Kathleen was surprised at my choice.
Talking to Kathleen about the past, I realize who she reminds me of. Bill’s Kiara. Anyone seeing pictures of them both would not think so, yet I feel it strongly. Perhaps it is some deeper quality of the spirit they share.
Kathleen and I have been talking about life and love. She is so young. All she knows of love is the excitement that comes in the beginning when she meets someone new who may be special.
But I hope she will someday discover the love that grows from the wholehearted acceptance of another and the sharing of sorrow and pain along with joy.
I want to tell her that when you love that way, you never feel old. I look in my mirror and am amazed at the face looking back. When did that happen? But I look at Jess, and I see only my Jess, the man I’ve loved since the moment we met.
I think that is why we say love is blind. It isn’t really. It simply sees the eternal part of us that does indeed never grow old.

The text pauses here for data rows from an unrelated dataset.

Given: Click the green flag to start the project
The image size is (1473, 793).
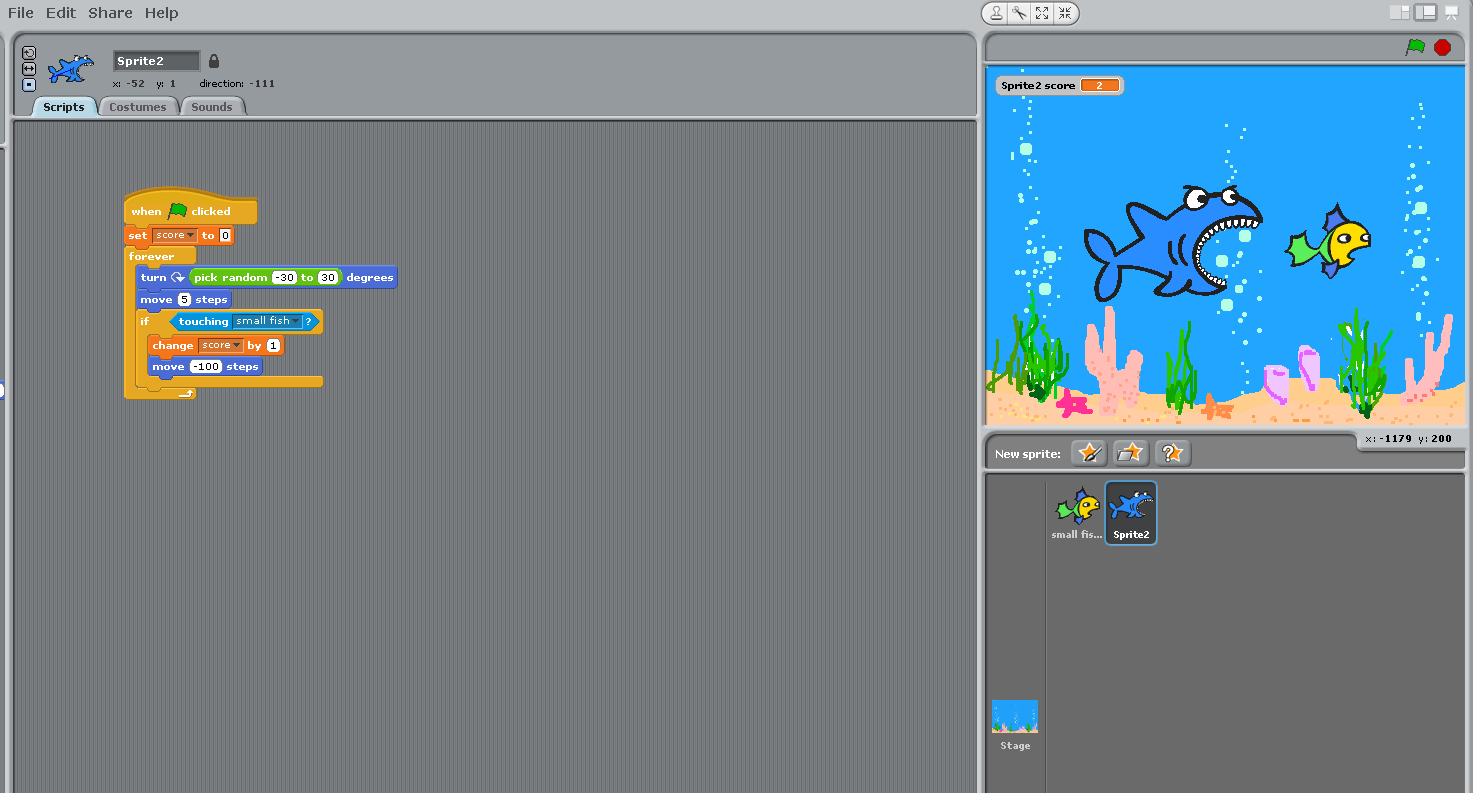Looking at the screenshot, I should [x=1414, y=47].
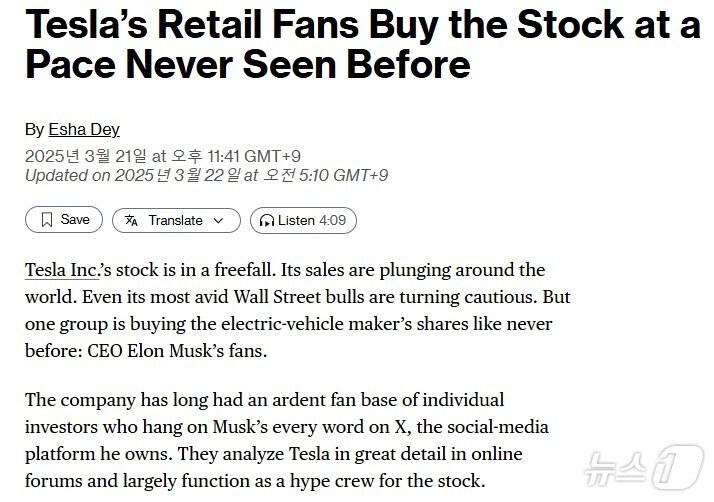This screenshot has width=714, height=502.
Task: Open the Tesla Inc. company link
Action: point(62,271)

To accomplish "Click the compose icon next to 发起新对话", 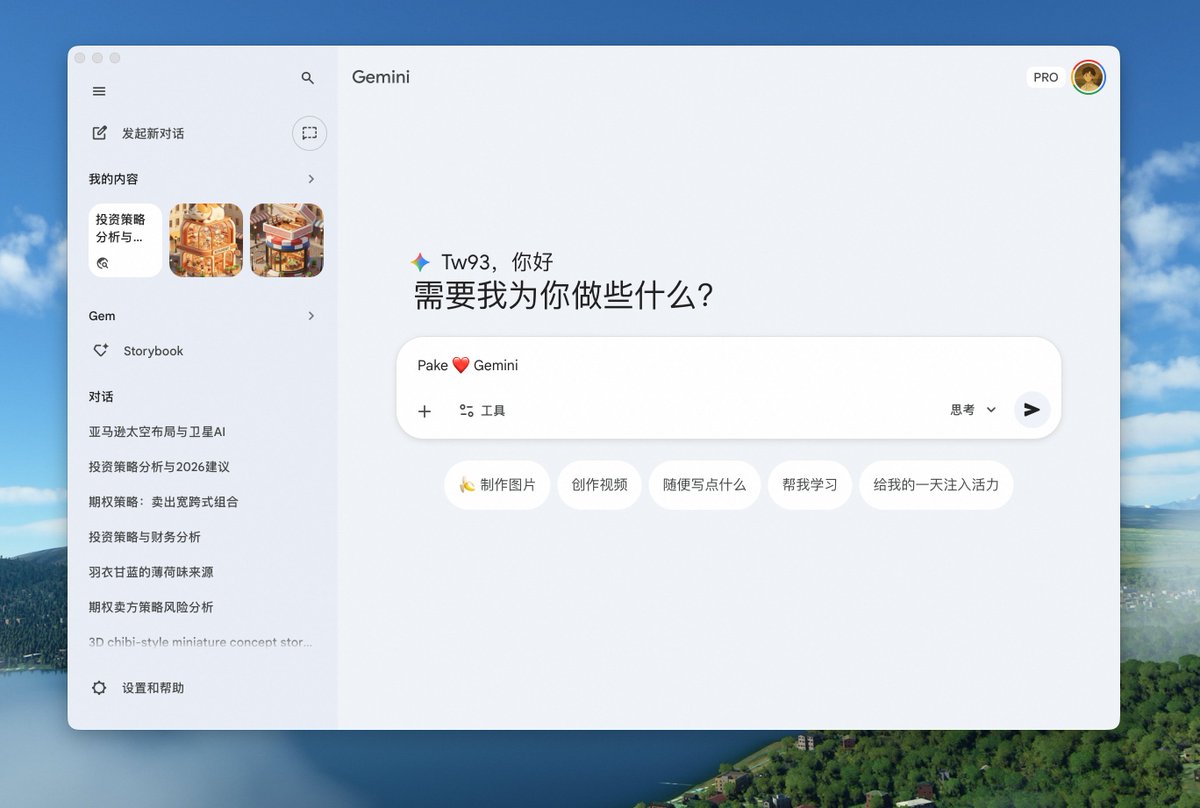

I’m afraid the time for sharing with Kathleen is ending, and there is still so much I want to tell her. I especially want her to know that her capacity for joy will always exceed her capacity for sorrow.
Chapter Thirty-Seven
Sitting on the Costellos’ porch waiting for Kathy, Alan shivered, and not just because the evening was co
ol. He saw the curtains twitch and knew Mrs. Costello was keeping an eye on him.
She hadn’t been happy about his decision to wait on the porch, but even if it had been twenty below, this was one time he’d choose a cold porch over having to make small talk with someone he didn’t know.
Kathy finally arrived, walking quickly, her head down, watching her step on the uneven slates of the sidewalk. He took a deep breath, bracing himself. She didn’t realize he was there until she was halfway up the porch steps.
When she saw him, she came to a stop, her eyes going wide with shock, those clear mountain-stream eyes.
“Alan? Oh my goodness. It’s. . . good to see you.” Her voice was hoarse, surprised.
Before he could respond, Mrs. Costello opened the front door and stuck her head out. “Oh, Kathy, I’m glad you’re home. This young man refused to come inside to wait for you. He must be half frozen. Make him come in. I’ve got fresh coffee and some old dead cherry pie.”
With that, Mrs. Costello transferred the responsibility for the next step from him to Kathy. Feeling both relief and trepidation, he held Kathy’s gaze, waiting for her response.
She nodded slightly. “You’d better come in. I never argue with Mrs. C about food. Her old dead pies are more delicious than everybody else’s fresh out of the oven.” Kathy had a solemn look, but a trace of humor softened her tone, and a hint of a smile hovered on her lips.
Mrs. C took charge of him, hanging up his coat and briskly herding him back to the kitchen while Kathy went upstairs to put away her things.